Segment Start: INPUT FOR THIS TASK

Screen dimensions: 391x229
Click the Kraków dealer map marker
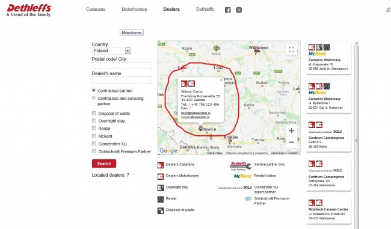pos(230,141)
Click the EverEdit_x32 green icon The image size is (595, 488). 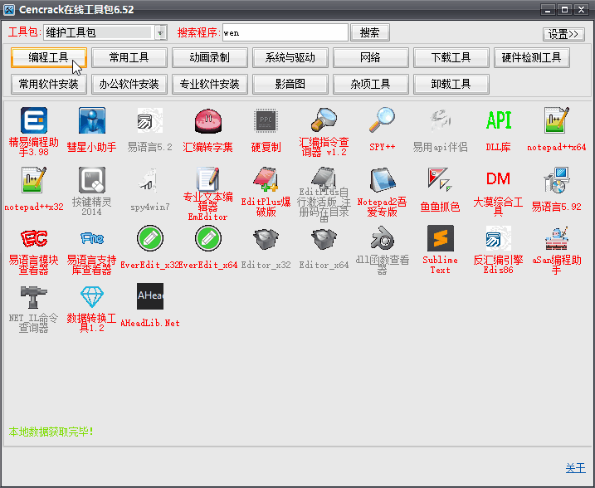(150, 239)
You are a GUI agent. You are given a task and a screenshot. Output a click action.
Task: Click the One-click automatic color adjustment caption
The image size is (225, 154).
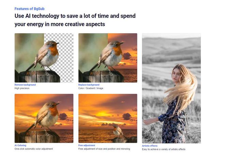coord(34,149)
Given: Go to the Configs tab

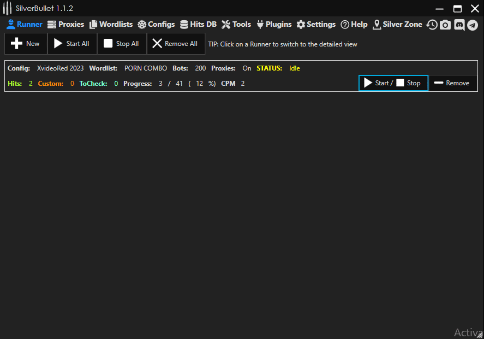Looking at the screenshot, I should click(x=156, y=25).
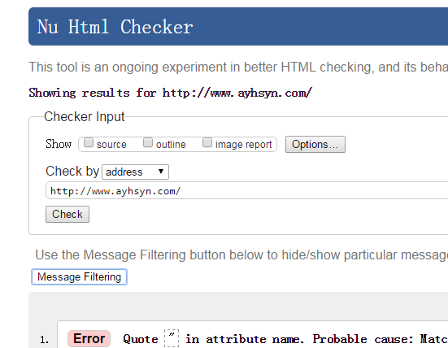The image size is (448, 348).
Task: Focus the URL address input field
Action: click(247, 190)
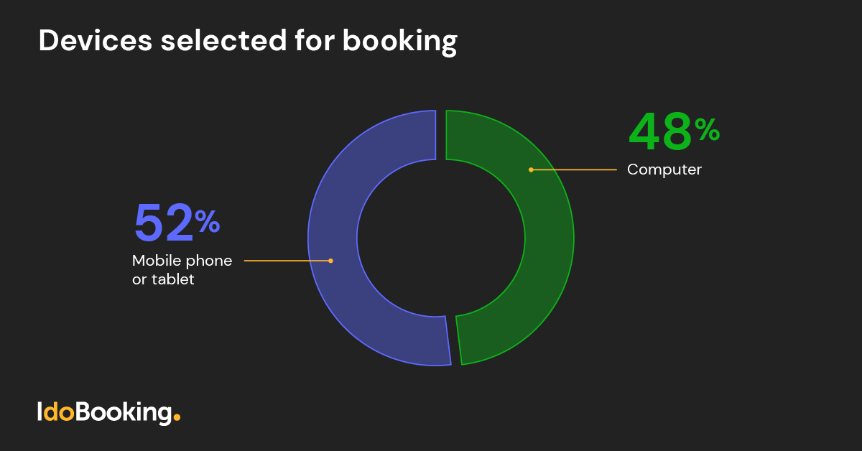Click the orange dot ending the IdoBooking logo
The height and width of the screenshot is (451, 862).
177,417
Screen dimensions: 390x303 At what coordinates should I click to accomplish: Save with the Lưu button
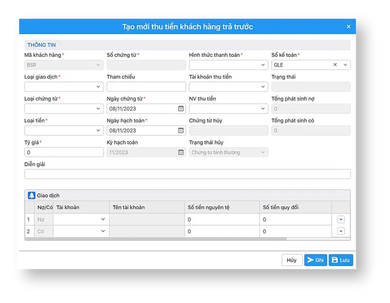point(341,260)
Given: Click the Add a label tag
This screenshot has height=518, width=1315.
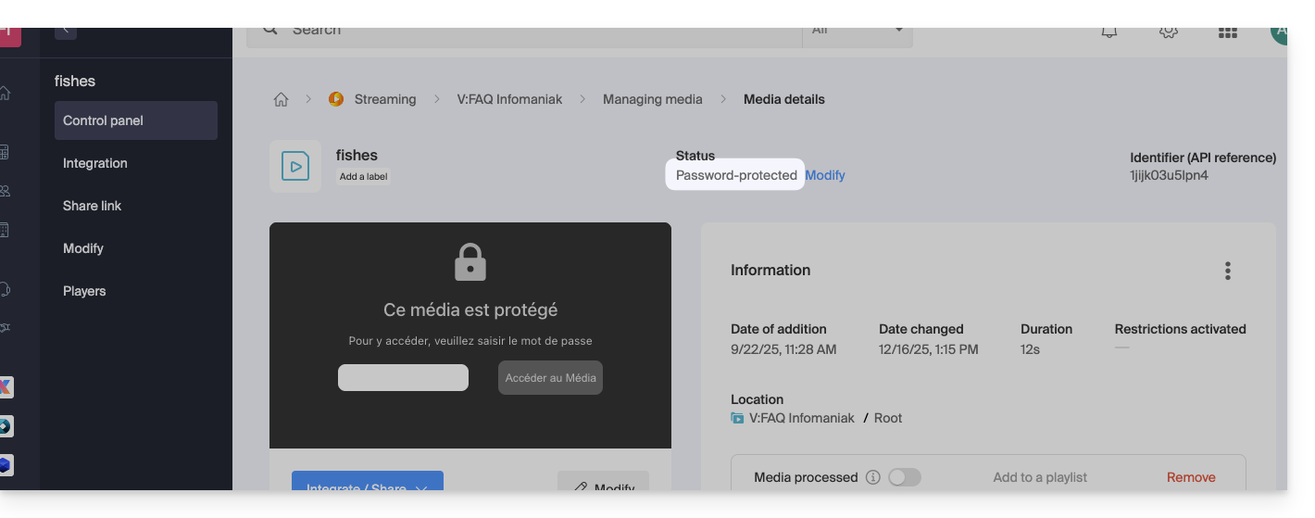Looking at the screenshot, I should pos(363,177).
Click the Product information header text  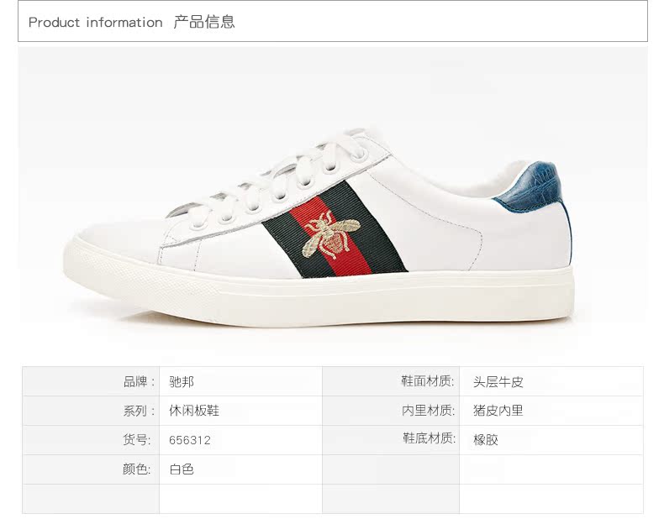[95, 22]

Segment End: INPUT FOR THIS TASK

What is needed is an exact copy of the lines above from the one with "The image size is (225, 154)." to the one with "Given: Click the Add a label tag", both ends kept, and nothing more; please leave the pictures out.

The image size is (225, 154).
coord(34,149)
Given: Go to the Configs tab

Looking at the screenshot, I should click(x=156, y=25).
The image size is (448, 348).
Task: Focus the URL address input field
Action: click(247, 190)
Click the orange dot ending the IdoBooking logo
The height and width of the screenshot is (451, 862).
177,417
Screen dimensions: 390x303 At what coordinates should I click to accomplish: Save with the Lưu button
point(341,260)
Given: Click the Add a label tag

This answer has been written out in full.